Суан покачал головой.
— По-моему, они надули нас. Возможно, желтый действительно цвет нашей страны, это цвет золота, но голубой — это, скорее всего, цвет глаз француженок.
Будущий премьер-министр задумался.
— А гимн! — продолжал Суан. — Пожалуй, композитор тоже решил нас надуть. Вы только послушайте:
В дни,
когда ураган будоражит море
и пыль спиралями неба касается,
горе,
горе нам,
розовощеким красавицам…
[32] Ведь это вопль девки, которая из-за общественных беспорядков лишилась клиентуры!
Премьер, все еще о чем-то размышляя, вздохнул и поднял голову.
— Да, черт возьми! Как же нам быть?.. Скажите, а вам не хотелось бы стать заместителем премьер-министра и министра внутренних дел?
Суан усмехнулся и, оставив вопрос премьера без ответа, оказал:
— Я пошутил. Французы, конечно, правы, они не могут ошибаться. Наше дело слушаться их. Я забыл сказать, что без вашего ведома пригласил певцов из театра Фу Нюана. Они завтра исполнят гимн.
— О! — Тхинь испуганно вытаращил глаза и замахал руками.
— В чем дело?
— Ведь все певцы родом с Севера!
Суан нахмурился и ударил кулаком по столу.
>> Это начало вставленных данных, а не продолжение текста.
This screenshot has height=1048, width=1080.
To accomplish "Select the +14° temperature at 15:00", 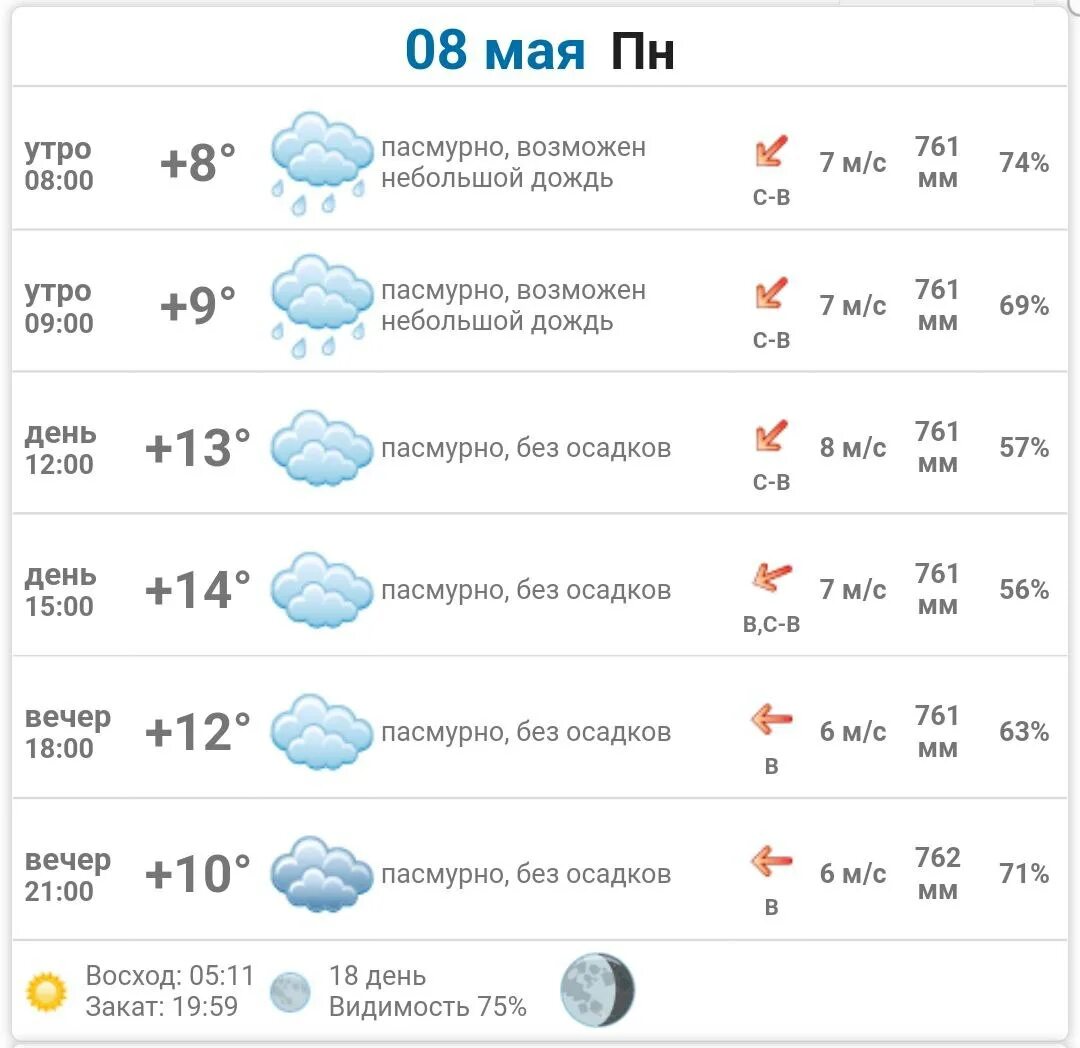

— Ну и что? Пусть только посмеют… Прикажу солдатам быть наготове. Тогда им придется требовать единого Вьетнама на том свете. Ясно? — В ярости Суан брызгал слюной, выпученные глаза его метали молнии.
Тхинь побледнел.
— Да, да, — с деланным смехом сказал он. — Совершенно ясно! А вы могли бы посостязаться с Гитлером!
Они пожали друг другу руки, и Тхинь, торжествующе улыбаясь, ткнул себя в грудь:
— Премьер-министр и министр внутренних дел!
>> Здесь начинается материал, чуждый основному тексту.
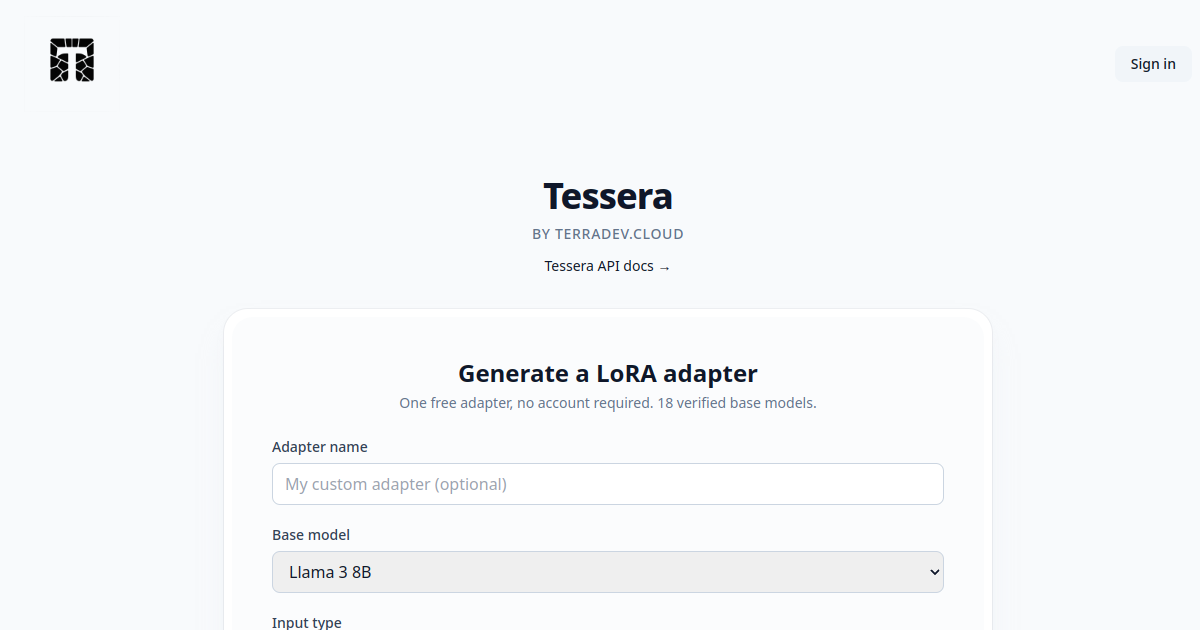Click the "18 verified base models" text
The image size is (1200, 630).
(737, 403)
Суан тоже ткнул себя в грудь:
— Заместитель премьера и министра внутренних дел!
Оба расхохотались.
— Свободный и автономный Намки!
На следующее утро в Сайгоне состоялась торжественная церемония. Народу собралось много. Шесть тысяч десять человек приняли присягу: десять господ членов правительства и шесть тысяч агентов, охраняющих покой зоны Сайгон-Шолон. Там были еще вокальный квартет, французский танковый отряд, пулеметчики и несколько высокопоставленных французских чиновников.
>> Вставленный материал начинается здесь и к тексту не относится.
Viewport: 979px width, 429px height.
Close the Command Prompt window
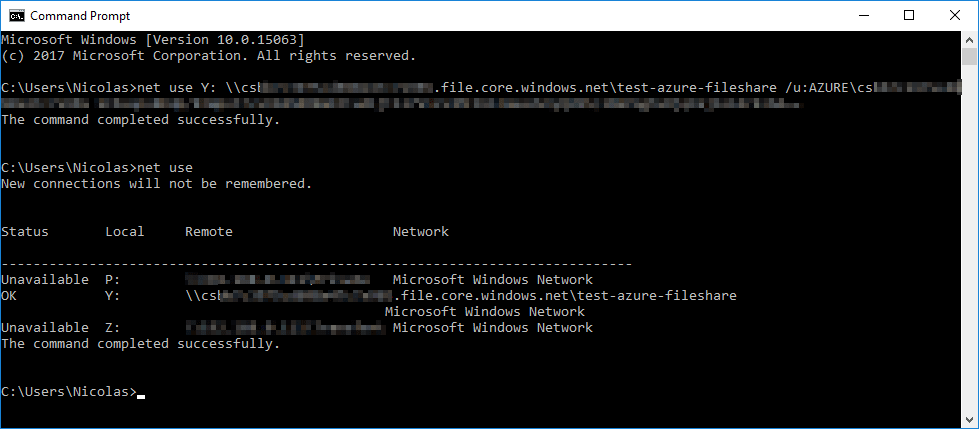pos(955,16)
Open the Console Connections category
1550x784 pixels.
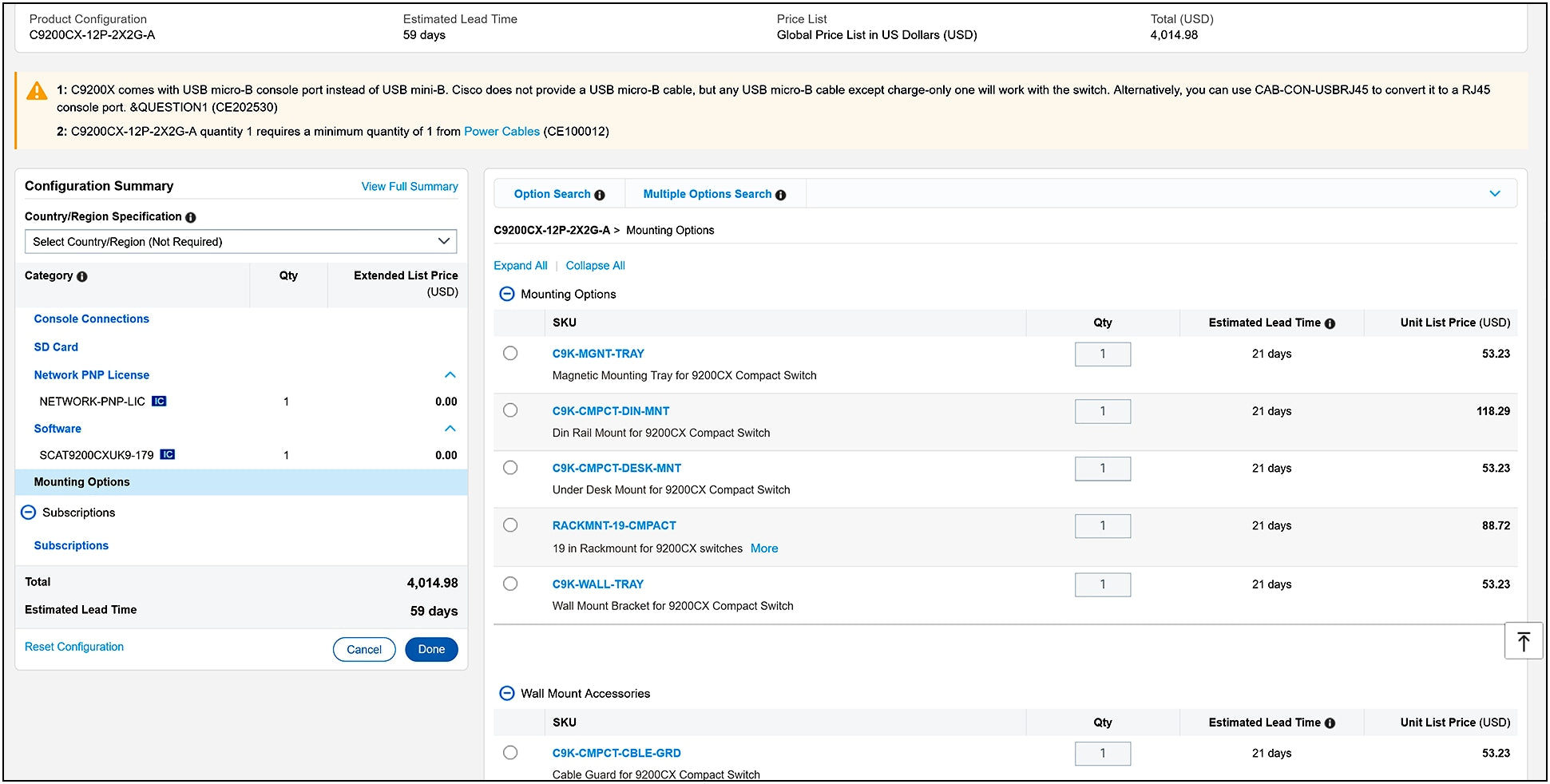(91, 319)
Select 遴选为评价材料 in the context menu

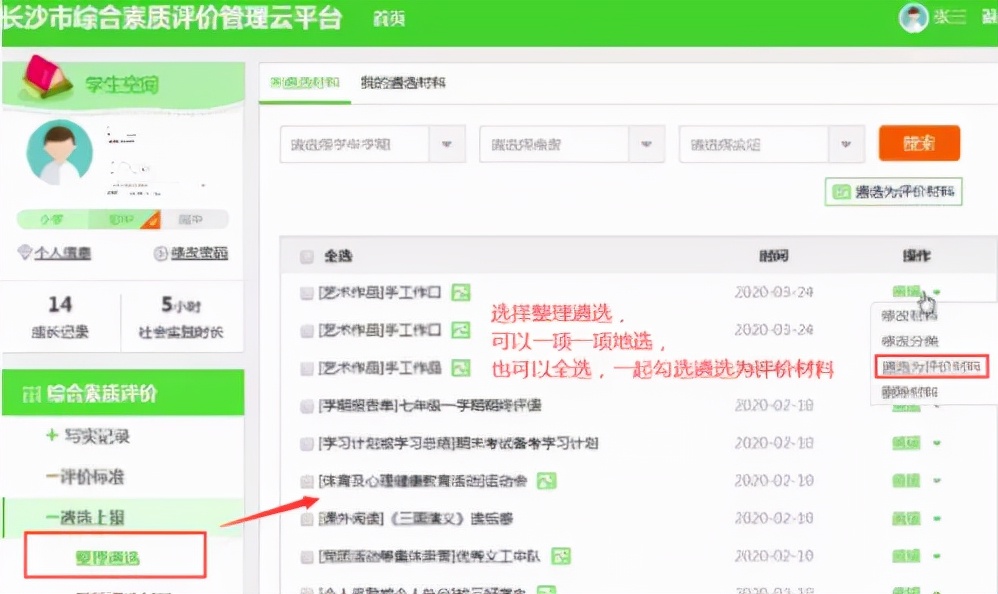coord(932,365)
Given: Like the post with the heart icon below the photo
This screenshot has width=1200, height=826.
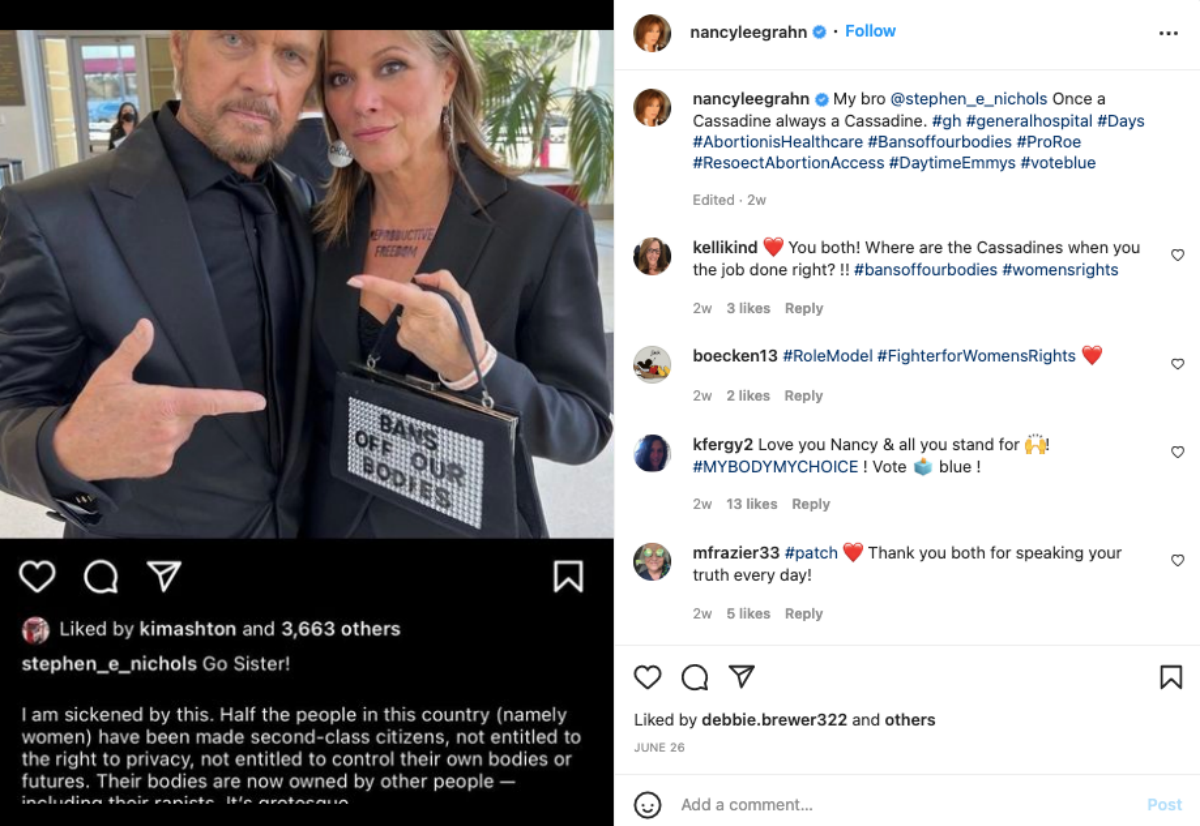Looking at the screenshot, I should pyautogui.click(x=37, y=576).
В точно назначенное время генерал Леклерк[33], улыбаясь, вывел на трибуну доктора Тхиня и полковника Суана. Народные массы, то есть тайные агенты, застыли в безмолвии; каждый косился на соседа: не выражает ли он признаков недовольства? Молчание затянулось. Солдаты вскинули винтовки, навели их на толпу.
Прозвучала команда:
— Аплодисменты!..
В ту же секунду раздался взрыв рукоплесканий и приветственных криков.
Полковник Суан гордо выпятил грудь, увешанную орденами. Доктор Тхинь улыбался, хотя глаза его беспокойно бегали по сторонам. Снова раздалась команда:
— Отставить аплодисменты!..
Мгновенно все стихло. Теперь винтовки были направлены на певцов. Заиграла музыка, раздался жалобный плач «розовощеких красавиц». Славно платок из ящика фокусника, стало медленно подниматься вверх желто-голубое знамя.
Вдруг, откуда ни возьмись, появился запыхавшийся Нгуен Ван Там, бывший начальник уезда Кайлай в провинции Митхо, ныне заместитель министра политики. В руках он держал большую шкатулку.
— Господа, господа! Я, конечно, опоздал, но я должен был во что бы то ни стало разыскать эту драгоценность, — воскликнул он, потрясая шкатулкой.
Все удивленно смотрели на заместителя министра и его шкатулку.